Yes, the most obnoxious postings do make their way into your feed because the algorithm, stupid! But the algorithm isn’t your online dictator, so don’t let it control your consumption.

If you are lazy about your social media habits, they will take you for all you’re worth. If you let social media happen to you instead of taking advantage of what it has to offer, it will be a dumpster fire. They key is molding your own social media experience so it benefits you, instead of making you despise both Big Facebook and that cheerleader from high school you just can’t get yourself to delete.

Like many things in life, you are the master of your own destiny, social media survival included. You are also the deliverer of your own personal data on these platforms and willingly gave it up with every like, app sign-in, quiz, petition, game, or question you answered about which character on “Mad Men” you would be.

It’s not your fault that your data was used improperly, but you never should have trusted Facebook (or any social platform) to protect it in the first place. We need increased regulation, clearly, but bad actors are nearly always going to be able to breach those foundations. It’s the sad reality of living in the digital age, so choose wisely what you want to share. The “next Facebook” will not protect you any more than the one we have right now.

We Get Things We Like In Exchange for Data Mining

I’m still a proponent of keeping your account intact and using it for the benefits that do exist on a personal level. There is so much good stuff to be found on social media, Facebook specifically. Yes, keeping up with those baby photos and long-distance friendships is one, but there’s far more, especially for those seeking specific kinds of support. The group function may be the one main reason to hold out.

As a pregnant mom for the first time, someone added me to a group called “Prego: Been There, Am There, Will Be There,” and it was the first group I’d really engaged with. I have posted there over the past few years and received a ton of advice and encouragement for various mommy issues.

As the wife of man who struggles with bipolar disorder, I joined an online support group called “Spouses/Partner of Depressed/Bipolar People,” and was relieved to find people who actually understood how I felt. I’m not sure how else I would have tapped into the kind of support I found there.

Most recently, I felt alone when I decided against breastfeeding for my second baby. I didn’t know anyone who chose to formula feed, and felt like I needed to find some like-minded mommas who understood. I searched for a “formula feeding moms” group and instantly found one. Within 24 hours of giving birth, I posted how I was feeling there and received no less than 50 comments from mommas with support and love.

Facebook Groups Can Offer a Lot

Many groups are well-regulated with a host of rules posted intentionally to help avoid group arguments or truly offensive postings.
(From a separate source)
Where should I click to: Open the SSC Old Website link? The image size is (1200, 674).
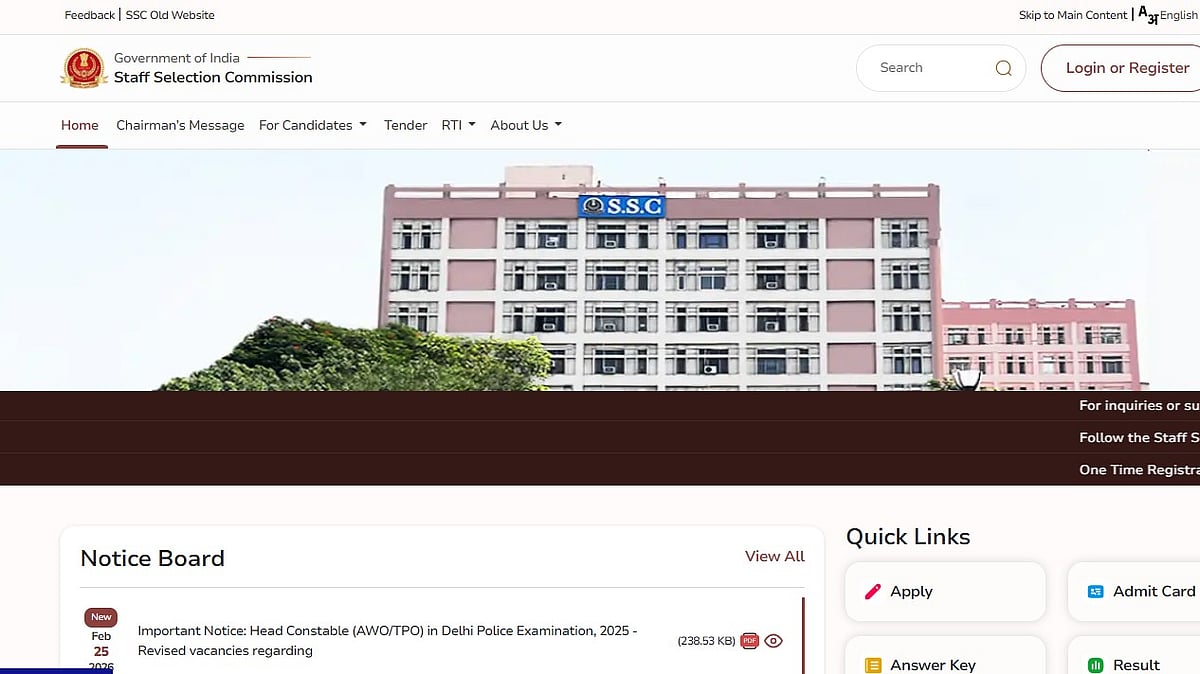coord(170,15)
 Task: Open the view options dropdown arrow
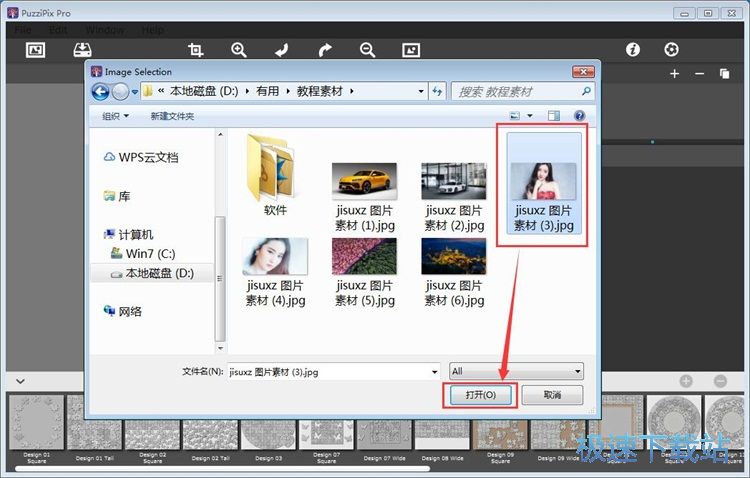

These are necessary and helpful, so find groups like that. I find that in general people are hyper-aware of being respectful (with a few exceptions) and you can often strike up private conversations with people who are in similar situations that you’d have no way of finding otherwise.
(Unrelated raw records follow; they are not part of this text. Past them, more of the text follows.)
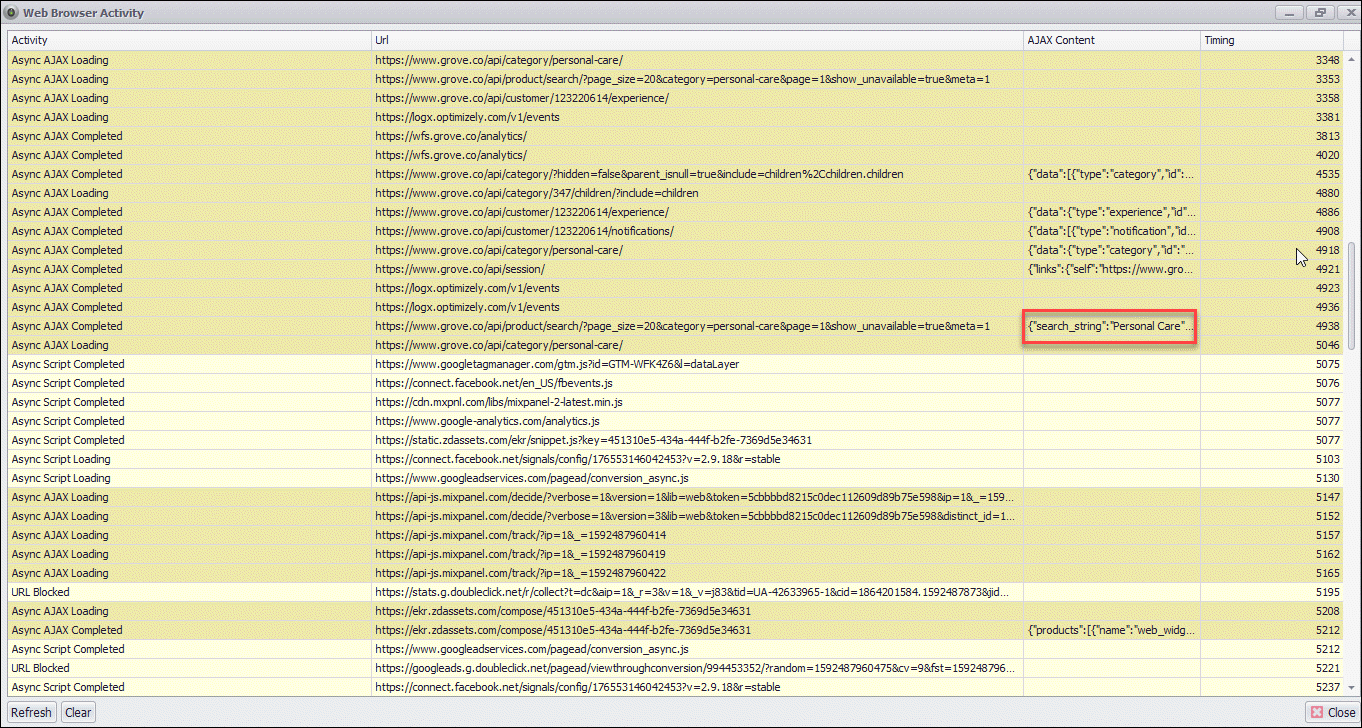The image size is (1362, 728).
Task: Click the Url column header
Action: click(696, 40)
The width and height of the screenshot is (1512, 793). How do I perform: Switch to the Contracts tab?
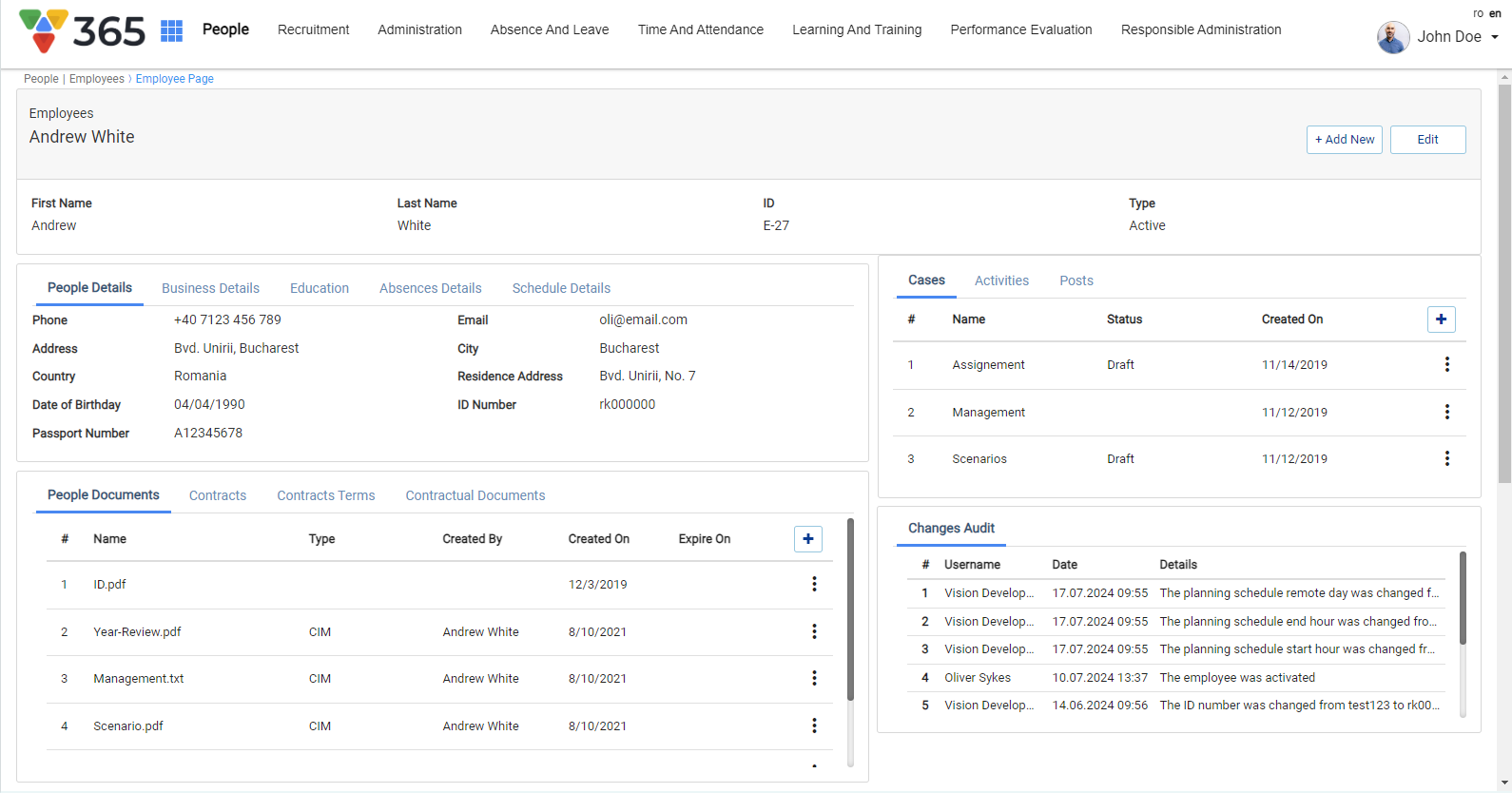tap(218, 495)
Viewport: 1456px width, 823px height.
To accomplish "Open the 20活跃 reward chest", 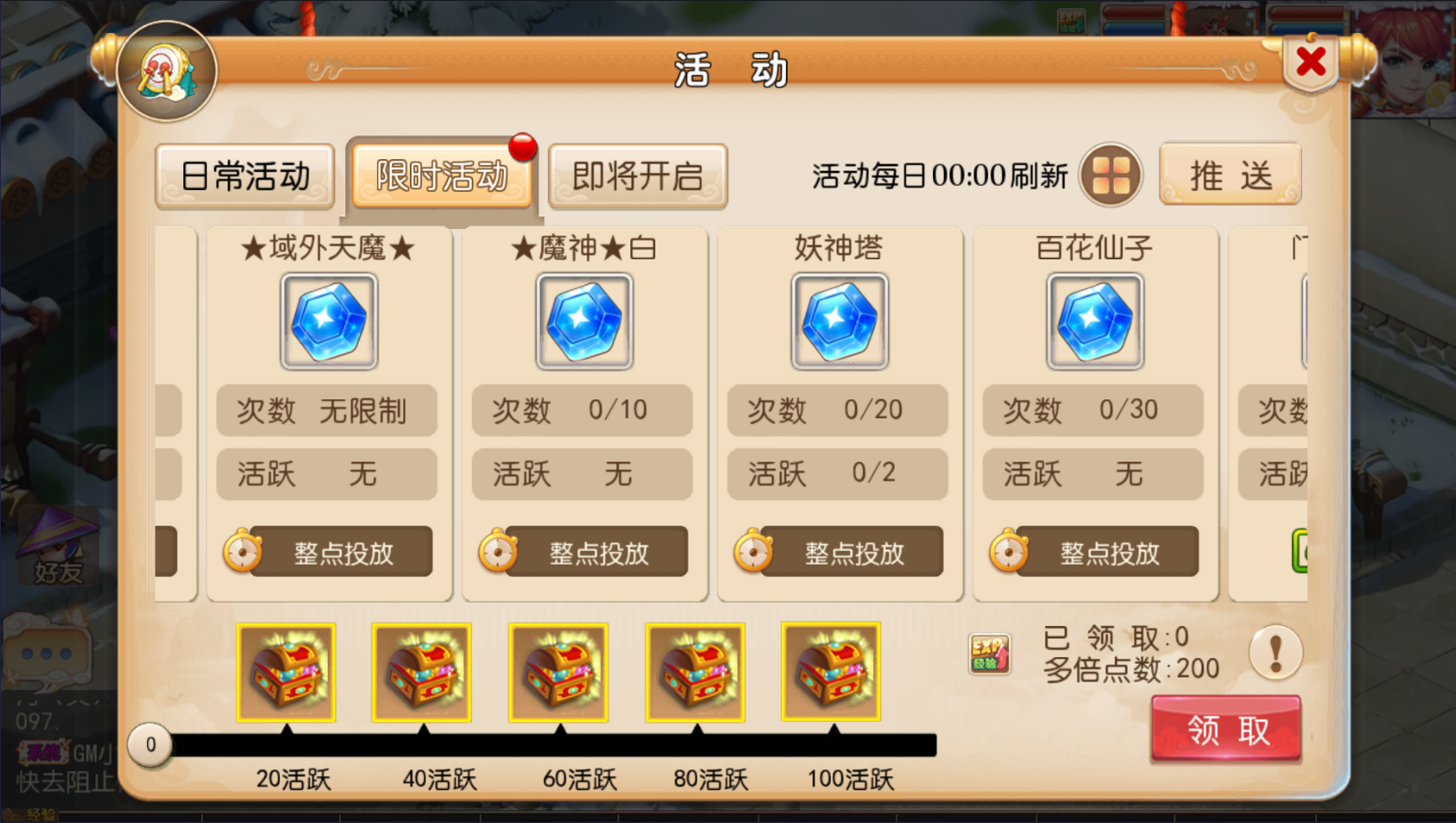I will click(286, 673).
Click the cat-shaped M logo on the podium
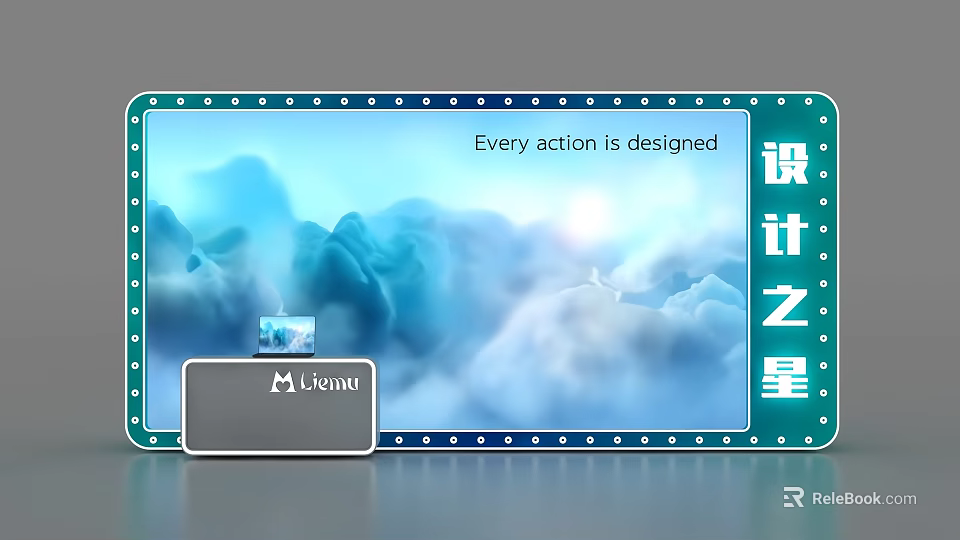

I’m in a couple of prayer groups, making it easy for me to submit requests or send up quick prayers for others in need. As someone who works in online marketing, I also get a lot out of a group designed specifically for social media professionals.

Outside of groups, I engage with pages and people I like and even those I disagree with because I don’t believe anyone should live in an echo chamber. If your social media feed is just a bunch of voices that sound like your own, it’s time to make a change. Now you know you have plenty of power to do so.

And let’s not forget that for many lonely souls, social media is sometimes one of the only places they can find love and support in a hard moment. A few encouraging comments from social media friends can be exactly what someone needs when he or she chooses to be vulnerable in an online post. Some believe social media does the opposite for struggling individuals, but I’ve witnessed it as a place of solace for many.

You can choose to hide from the Internet or engage wisely (and skeptical of platform providers) and to your own benefit. The world isn’t getting any less digital, so I think social media is a frenemy worth keeping.